Im Koalitionsvertrag mit SPD und Grünen wurde zu dem Thema die Einsetzung einer Expertenkommission vereinbart. Diese soll »Möglichkeiten, Wege und Voraussetzungen der Umsetzung des Volksbegehrens« prüfen und eine Empfehlung für den Senat erarbeiten, »der dann eine Entscheidung trifft«, wie es in der Vereinbarung heißt. Für die Linksfraktion ist laut Beschluss vom Samstag klar, dass die Kommission »Wege zur Umsetzung aufzeigen« und »grundsätzlich und so weit wie möglich öffentlich tagen« soll. »Uns ist eine kollaborative Struktur und Arbeitsweise auf Augenhöhe und eine Viertelparität innerhalb der Kommission wichtig«, heißt es weiter. Das bedeutet, dass jeder der drei Koalitionspartner und die Initiative je ein Viertel der Mitglieder stellen sollen. Die Initiative Deutsche Wohnen & Co enteignen forderte entsprechend des Wahlergebnisses, ein Benennungsrecht für 59,1 Prozent der Teilnehmer.
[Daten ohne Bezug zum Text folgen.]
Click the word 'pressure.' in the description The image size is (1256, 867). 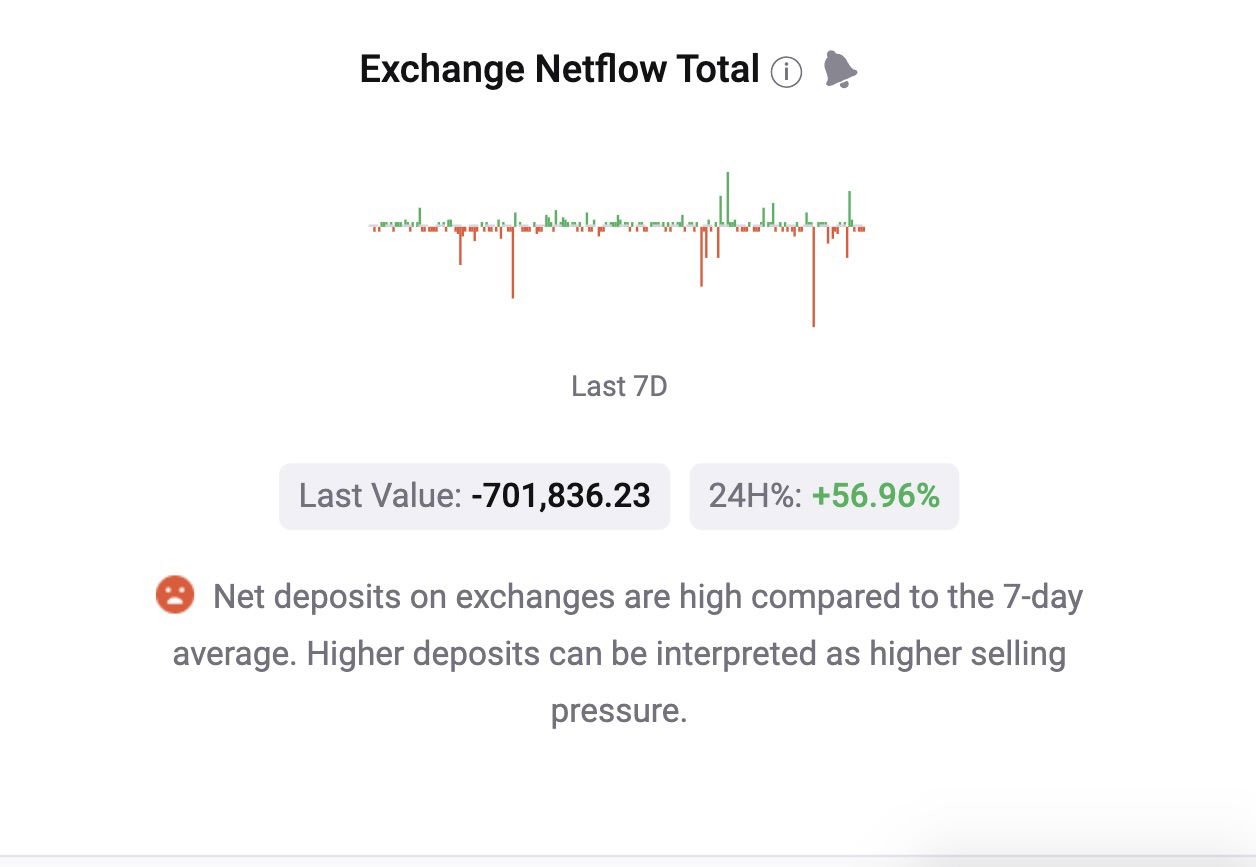click(619, 712)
Tatsächlich droht der Berliner Linkspartei, die sich per Beschluss schon vor Jahren vollständig hinter die Ziele des Volksbegehrens gestellt und Zehntausende Unterschriften dafür gesammelt hat, ein Glaubwürdigkeitsproblem. »Die Linke hat keine Authentizität, keine Berechtigung, wenn sie dieses nicht schafft«, sagt Ines Schwerdtner, eine der Sprecherinnen der Initiative Deutsche Wohnen & Co enteignen, am Samstag bei der Aussprache vor Beschlussfassung. Sie fragt, wie die nun angestrebte Viertelparität legitimiert sei und erklärt: »Wir bleiben bei unserer Forderung von 60 Prozent Beteiligung.« Insgesamt scheint der Initiative das Vorgehen der Fraktion zu zaghaft, zumal mehrere Gutachten die Zulässigkeit belegt hätten.
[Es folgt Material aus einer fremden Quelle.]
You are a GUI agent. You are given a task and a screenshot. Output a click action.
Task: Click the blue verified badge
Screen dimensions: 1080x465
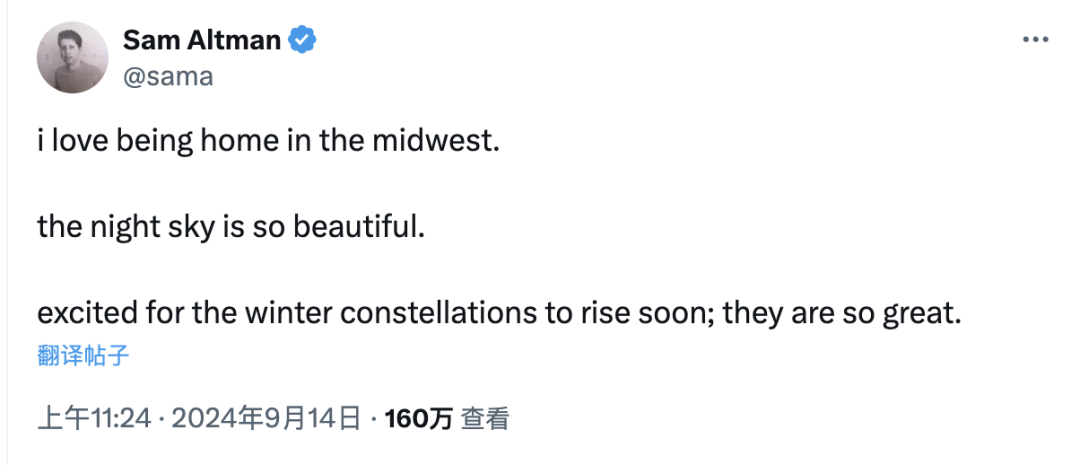(x=303, y=40)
Fraktions-Geschäftsführer Steffen Zillich sagt, dass der »Umsetzungsauftrag«, den seine Partei aus dem Ergebnis des Volksentscheids lese, »im Koalitionsvertrag nicht vereinbar« gewesen sei. Innen-Experte Niklas Schrader verweist auch auf die »komplizierte Rolle« der Linksfraktion innerhalb einer Regierungskoalition.
Parallel zur Kommissionsarbeit muss der gesellschaftliche Druck und eine gesellschaftliche Debatte aufrecht erhalten werden, ist man in der Fraktion überzeugt. »Wir müssen da alles rausziehen, was wir nur rausziehen können, um die gesellschaftliche Diskussion tatsächlich bestehen zu können«, sagt Fraktionsmitglied Katina Schubert, die auch Linke-Landeschefin ist. »Das wird eine heftige Diskussion«, ist sie sich sicher.
Parteivize Tobias Schulze erinnert: »Sowohl bei der SPD als auch bei den Grünen gibt es Stimmen, die uns durchaus zur Seite stehen.« Man müsse die Regierende Bürgermeisterin Franziska Giffey (SPD) und die Grünen an ihre Versprechen erinnern. »Je schlechter man es vorbereitet, desto eher scheitert man damit vor dem Bundesverfassungsgericht«, warnt Schulz. Das unterstreicht auch Justizsenatorin Lena Kreck. »Es ist überhaupt nicht sinnvoll, schnell handeln zu wollen, sondern wir müssen schlau handeln«, sagt sie. Sie nennt das Projekt »eine politische Chance, die für uns eine unglaubliche politische Verantwortung ist«.
Rechtsexperte Sebastian Schlüsselburg nennt als warnendes Beispiel den Berliner Mietendeckel, bei dem es sogar rechtshistorische Vorbilder gegeben habe und der trotzdem im April 2021 vor dem Bundesverfassungsgericht gescheitert sei. Bei Artikel 15 des Grundgesetzes gebe es juristisch »eine nicht ganz so gute Ausgangslage, weil es bisher nicht zum Schwur gekommen ist«, so Schlüsselburg weiter. Vor der Anwendung zurückzuschrecken »wäre Selbstmord aus Angst vor dem Tod«, mahnt jedoch Damiano Valgolio.
Man dürfe der »Frustration nicht Vorschub leisten und muss dafür sorgen, dass der öffentliche Druck bleibt«, sagt Co-Fraktionschefin Anne Helm. Die Linke und die Initiative Deutsche Wohnen & Co enteignen stehen vor keiner leichten Aufgabe.